Sara Martinelli offers up a signature dish, Three Leaf Farms pasta.

“This dish is a sure sign that spring has arrived,” says Martinelli. “Our chef at Zucca, William Kelley, created this dish to utilize all the fresh produce coming from the farm. He wanted to highlight all the natural flavors of the vegetables while creating a dish that was satisfying and fresh.”

Three Leaf Farm Pasta

4 oz. fresh homemade spaghetti

3 oz. farm vegetables i.e. beets, arugula, peas

½ oz. asparagus 6 heirloom teardrop tomatoes

1 tbsp. fresh basil

1 oz. white wine

1 tbsp. butter, unsalted

½ oz. Gorgonzola Dolce cheese Procedure: Cook pasta in salted boiling water for four minutes.

Meanwhile, heat up saute pan and add farm veggies and asparagus. Cook until warm, three minutes.

Add teardrop tomatoes and basil.

Warm tomatoes, but do not cook.

Deglaze the pan with wine and reduce three-quarters. Add butter and melt until a creamy texture is achieved.

Drain pasta and add to veggies. Toss pasta well to incorporate all the fresh flavors. Salt to taste.

Mound pasta in bowl or on plate and top with Gorgonzola Dolce.

For a great addition, add favorite sprouts or shoots and enjoy.


Cure Organic Farm’s produce can be found everywhere from its inviting on-site farm store to the finest local restaurants, including the Flagstaff House and Frasca. A CSA program distributes the 100 certified organic herbs, vegetables and flowers grown at this 10-acre spot.

Connie Findley of Cure introduces a lasagna with a twist, as this dish swaps out the pasta in favor of hearty polenta.

“This one comes from one of our CSA members, Michelle Drenick,” says Findley. “She teaches classes at our farm and is always experimenting and developing new ways to use our veggies. This is a great recipe and can be adapted for whatever vegetables you have on hand.”

Michelle’s Vegetable Layered Polenta Lasagna

For veggies:

Olive oil to coat the skillet

2 or more cloves garlic, minced

½-1 onion, chopped

2 ½ or more cups coarsely chopped veggies, such as chard, braising greens, mushrooms, squash, tomatoes, bell pepper, corn, fava beans, etc.

Herbs (such as basil, oregano, marjoram and thyme)

Salt and pepper to taste

For polenta:

3 cups low or nonfat milk

1 tsp. salt

1 tsp. sugar

1 cup polenta

½ cup grated parmesan cheese

1 tbsp olive oil

½ cup ricotta (and some fresh mozzarella)

Preheat oven to 400 degrees.

Lightly grease a casserole dish (2.5to 3-wquart).

Heat the oil in a large skillet or wok over medium heat. Add the onion, garlic and chard stems, stirring until soft. Season with salt and pepper. Add the remaining veggies and cook until softened but still bright. Remove pan from heat, stir in chopped fresh or dried herbs.

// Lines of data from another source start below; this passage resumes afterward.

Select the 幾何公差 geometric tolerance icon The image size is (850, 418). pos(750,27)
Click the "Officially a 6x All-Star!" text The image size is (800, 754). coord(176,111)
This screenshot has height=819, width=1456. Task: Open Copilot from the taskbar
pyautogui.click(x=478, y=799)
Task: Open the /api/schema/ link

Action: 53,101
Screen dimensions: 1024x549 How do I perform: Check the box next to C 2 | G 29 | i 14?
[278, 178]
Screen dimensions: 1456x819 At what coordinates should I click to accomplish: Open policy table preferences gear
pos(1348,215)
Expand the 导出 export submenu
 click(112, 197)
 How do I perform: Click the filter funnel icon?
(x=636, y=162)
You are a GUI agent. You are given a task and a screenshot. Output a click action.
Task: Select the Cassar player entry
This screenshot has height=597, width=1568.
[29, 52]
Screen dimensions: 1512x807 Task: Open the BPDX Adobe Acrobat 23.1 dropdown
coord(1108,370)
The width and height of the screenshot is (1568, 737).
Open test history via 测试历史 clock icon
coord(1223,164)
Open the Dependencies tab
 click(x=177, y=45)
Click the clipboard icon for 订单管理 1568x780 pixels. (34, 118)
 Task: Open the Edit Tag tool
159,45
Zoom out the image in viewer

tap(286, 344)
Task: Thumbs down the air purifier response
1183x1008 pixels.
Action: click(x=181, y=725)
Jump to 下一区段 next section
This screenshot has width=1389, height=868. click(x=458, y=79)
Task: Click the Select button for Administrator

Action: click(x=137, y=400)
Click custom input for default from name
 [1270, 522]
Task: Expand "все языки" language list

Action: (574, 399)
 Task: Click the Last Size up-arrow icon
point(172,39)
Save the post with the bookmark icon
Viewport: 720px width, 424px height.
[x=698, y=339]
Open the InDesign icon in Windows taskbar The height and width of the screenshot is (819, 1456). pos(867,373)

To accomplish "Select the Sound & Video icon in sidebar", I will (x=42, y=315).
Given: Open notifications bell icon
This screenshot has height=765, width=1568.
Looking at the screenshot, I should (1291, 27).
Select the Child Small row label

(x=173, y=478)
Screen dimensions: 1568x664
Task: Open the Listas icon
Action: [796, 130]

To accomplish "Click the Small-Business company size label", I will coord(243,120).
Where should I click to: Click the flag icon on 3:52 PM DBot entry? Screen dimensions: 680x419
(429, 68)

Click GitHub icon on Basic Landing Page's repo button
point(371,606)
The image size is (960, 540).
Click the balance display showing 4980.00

Put milk, olive oil, salt and sugar in a large pot and bring to a simmer over medium heat. Slowly stir in the polenta. Cook, stirring constantly, until it begins to thicken. Add one quarter-cup parmesan and continue stirring. Spread half of this mixture into prepared casserole dish. Spread the ricotta cheese evenly on top. Then add the veggie mixture. Finish with the remaining polenta and top with parmesan cheese.

Bake uncovered for 25 minutes, until golden brown on top. Tomato sauce can be spread on top of polenta, then sprinkled with cheese.